• **EXERCISE TASK A**
Reproduce the dataset entries exactly, copying everything from the line containing "Where should I click to: Open" down to the line containing "pos(694,429)", both included.

• **EXTRACT PROVIDED**
++++++++++

Our mail box is located down the five mile dirt road that gets you up and down from the mountain top The Institute is located on, to the modern one lane highway below. On the way down the ‘hill’ you run the chance of seeing wild animals being wild, such as turkeys walking around trying not to get eaten by the coyotes, elk in both male and female forms, mule deer of course, bears, just the black ones not the big grizzlies that roam further north, foxes, the red ones, the aforementioned coyotes, Eagles mostly Goldens but once in a while a bald one will fly by, and lots of birds. Everything from songbirds to grouse and now some Chukar. Hawks, falcons, pelicans flying by to get to somewhere where there is enough water, lots of migratory birds and our favorite species the Redtail hawk.

The Redtail is the hands down favorite because it does one really neat thing. It hunts, kills, and eats rattlesnakes. Rattlesnakes are what takes the fun out of running barefoot through the tall grass. Rattlesnakes bite. We had a neighbor near us, who was minding her own business doing absolutely nothing provoking, get bit and besides costing what a small Korean car costs it made her foot swell up to the size of your standard microwave oven. And she said it hurt too. A lot.

Most people in this country don’t like rattlesnakes. I mean, there’s a few that like them but they are not the majority by any means. People who don’t like them, the rattlesnakes not the people who do like them, generally hit them with a shovel until they’re dead. It is said by those folks who do like rattlesnakes that one of the reasons we should take these rattlesnakes close to our bosoms, are of the opinion that they do good by eating rodents, therefore let’s have them hang around doing that. Others say “Nope. Don’t think so. Gonna kill ’em”.  We believe that if they, the rattlesnakes, want to act that way they should do it way, and I mean way far away from where good American taxpaying citizens hang around. So there is a difference of opinion there.

++++++++++

(Dataset rows)
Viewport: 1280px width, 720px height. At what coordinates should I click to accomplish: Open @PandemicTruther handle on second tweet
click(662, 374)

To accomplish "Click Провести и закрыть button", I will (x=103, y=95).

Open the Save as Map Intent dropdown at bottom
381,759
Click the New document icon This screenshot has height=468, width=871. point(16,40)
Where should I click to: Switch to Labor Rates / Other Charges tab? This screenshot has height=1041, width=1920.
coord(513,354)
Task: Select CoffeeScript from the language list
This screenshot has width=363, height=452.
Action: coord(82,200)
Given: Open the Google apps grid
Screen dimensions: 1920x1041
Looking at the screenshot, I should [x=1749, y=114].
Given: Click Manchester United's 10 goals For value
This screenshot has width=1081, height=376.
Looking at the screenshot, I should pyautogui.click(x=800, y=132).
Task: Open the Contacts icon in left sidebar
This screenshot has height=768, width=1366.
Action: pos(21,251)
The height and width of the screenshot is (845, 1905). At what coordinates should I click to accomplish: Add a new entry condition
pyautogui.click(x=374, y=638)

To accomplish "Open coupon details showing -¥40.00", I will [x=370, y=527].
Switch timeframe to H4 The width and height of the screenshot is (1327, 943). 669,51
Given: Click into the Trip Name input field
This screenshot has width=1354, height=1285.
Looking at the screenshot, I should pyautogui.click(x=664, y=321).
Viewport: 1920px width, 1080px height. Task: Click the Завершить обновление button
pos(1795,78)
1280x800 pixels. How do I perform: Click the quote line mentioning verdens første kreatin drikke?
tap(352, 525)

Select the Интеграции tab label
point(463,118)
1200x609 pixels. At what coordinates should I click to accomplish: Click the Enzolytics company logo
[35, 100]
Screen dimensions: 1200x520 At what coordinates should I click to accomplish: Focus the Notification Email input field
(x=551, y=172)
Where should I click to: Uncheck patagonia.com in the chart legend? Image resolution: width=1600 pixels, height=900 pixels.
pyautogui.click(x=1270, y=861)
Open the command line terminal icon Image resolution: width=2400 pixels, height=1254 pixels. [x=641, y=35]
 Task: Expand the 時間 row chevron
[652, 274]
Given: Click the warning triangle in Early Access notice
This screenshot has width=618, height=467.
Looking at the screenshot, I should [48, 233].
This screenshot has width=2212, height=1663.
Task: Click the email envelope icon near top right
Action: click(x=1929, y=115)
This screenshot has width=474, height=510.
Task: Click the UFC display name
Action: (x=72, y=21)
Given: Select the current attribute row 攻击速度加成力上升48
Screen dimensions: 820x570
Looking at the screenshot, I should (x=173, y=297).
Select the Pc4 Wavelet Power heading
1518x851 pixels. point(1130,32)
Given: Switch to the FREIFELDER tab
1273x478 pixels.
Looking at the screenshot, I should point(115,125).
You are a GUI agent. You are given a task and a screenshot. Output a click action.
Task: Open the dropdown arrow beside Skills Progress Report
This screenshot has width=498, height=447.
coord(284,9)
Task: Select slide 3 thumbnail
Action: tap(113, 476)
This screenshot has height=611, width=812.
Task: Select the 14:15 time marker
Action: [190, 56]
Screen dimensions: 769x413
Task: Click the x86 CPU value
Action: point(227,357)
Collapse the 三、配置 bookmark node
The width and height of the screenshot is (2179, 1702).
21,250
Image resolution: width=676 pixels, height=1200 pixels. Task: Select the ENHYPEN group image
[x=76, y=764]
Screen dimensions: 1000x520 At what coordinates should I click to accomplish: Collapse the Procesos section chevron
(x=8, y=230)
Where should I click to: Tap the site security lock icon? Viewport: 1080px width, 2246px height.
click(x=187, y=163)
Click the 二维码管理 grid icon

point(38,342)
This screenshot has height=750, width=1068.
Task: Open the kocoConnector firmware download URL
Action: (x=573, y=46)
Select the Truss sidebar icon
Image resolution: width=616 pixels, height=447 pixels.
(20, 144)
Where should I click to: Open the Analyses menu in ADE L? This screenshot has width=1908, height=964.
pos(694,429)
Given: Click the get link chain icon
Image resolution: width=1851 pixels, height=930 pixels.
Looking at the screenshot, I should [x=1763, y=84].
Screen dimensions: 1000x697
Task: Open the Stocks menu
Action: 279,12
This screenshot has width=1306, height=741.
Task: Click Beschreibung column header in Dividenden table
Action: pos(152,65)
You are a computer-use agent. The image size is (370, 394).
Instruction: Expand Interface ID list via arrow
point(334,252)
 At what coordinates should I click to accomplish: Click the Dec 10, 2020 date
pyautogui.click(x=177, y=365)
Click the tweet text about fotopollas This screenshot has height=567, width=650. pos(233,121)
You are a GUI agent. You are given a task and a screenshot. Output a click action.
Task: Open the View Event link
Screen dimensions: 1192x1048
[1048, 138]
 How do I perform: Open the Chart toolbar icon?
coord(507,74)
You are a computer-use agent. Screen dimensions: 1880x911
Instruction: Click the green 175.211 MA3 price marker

++++++++++

• **EXERCISE TASK B**
Translate into French the following sentence from the passage about rattlesnakes: "The Redtail is the hands down favorite because it does one really neat thing."

• **CORRECT RESPONSE A**
Where should I click to: Open the Analyses menu in ADE L? This screenshot has width=1908, height=964.
pos(694,429)

• **CORRECT RESPONSE B**
La buse à queue rousse est de loin la préférée, car elle fait une chose vraiment formidable.